**Selected text**
Beth Winkelstein and Andrew Tsourkas Receive CSRS Award
Macrophage as a Potential Biomarker for Imaging Radicular Pain, a paper co-authored by Beth Winkelstein and Andrew Tsourkas, has been selected as the First Place Basic Science Research Award Paper by the Cervical Spine Research Society’s (CSRS) Research Committee. The research was performed by students Dan Hubbard (Ph.D. ’08) and Christine Weisshaar in Winkelstein’s Spine Pain Research Lab and student Dan Thorek (Ph.D. ’10) in Tsourkas’s Cellular and Molecular Imaging Lab. The paper will be presented at the 2010 CSRS Meeting in December.
Winkelstein is an associate professor in the Department of Bioengineering. The broad goal of her research is to understand the mechanisms of injury that produce whiplash, sports-related, and other painful injuries. By combining biomechanical and immunological techniques, her lab can define the relationships between injury to the cervical spine/neck and physiological cascades of persistent pain.
Tsourkas is an associate professor in the Department of Bioengineering. His research is focused on developing nanosensors that can be used to non-invasively image molecular markers of disease in a clinical setting. These imaging agents will allow for more informed diagnoses, detect diseases at an earlier stage, and provide a mechanism to quantify therapeutic response.
This paper represents a significant collaboration between the Winkelstein and Tsourkas laboratories to use innovative methods to image radicular pain.

[Saved data entries]
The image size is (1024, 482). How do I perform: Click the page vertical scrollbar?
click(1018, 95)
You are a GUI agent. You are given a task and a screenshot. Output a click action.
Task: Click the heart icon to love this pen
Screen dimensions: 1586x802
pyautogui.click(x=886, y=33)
--
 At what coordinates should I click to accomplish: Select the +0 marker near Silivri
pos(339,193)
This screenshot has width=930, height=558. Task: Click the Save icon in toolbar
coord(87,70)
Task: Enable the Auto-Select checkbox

**Questions**
1: Decide whether each statement agrees with the award announcement, answering yes or no and quoting the deciding words: (a) The paper will be presented at the 2010 CSRS Meeting in December. (b) Tsourkas is a full professor. (c) Dan Thorek worked in Winkelstein's Spine Pain Research Lab.
2: Rewrite as a short list the paragraph of the award announcement that begins "Tsourkas is an associate professor," keeping its main facts.
3: According to the award announcement, which committee selected the paper for the First Place Basic Science Research Award?
These data entries come from a different source than the text above them.

**Responses to the tasks**
1:
(a) Yes: "The paper will be presented at the 2010 CSRS Meeting in December."
(b) No: "Tsourkas is an associate professor in the Department of Bioengineering."
(c) No: "student Dan Thorek (Ph.D. ’10) in Tsourkas’s Cellular and Molecular Imaging Lab"

2:
- Tsourkas is an associate professor in the Department of Bioengineering.
- He develops nanosensors to non-invasively image molecular markers of disease in a clinical setting.
- These imaging agents will allow more informed diagnoses.
- They will detect diseases at an earlier stage.
- They will provide a way to quantify therapeutic response.

3: The Cervical Spine Research Society's (CSRS) Research Committee selected it.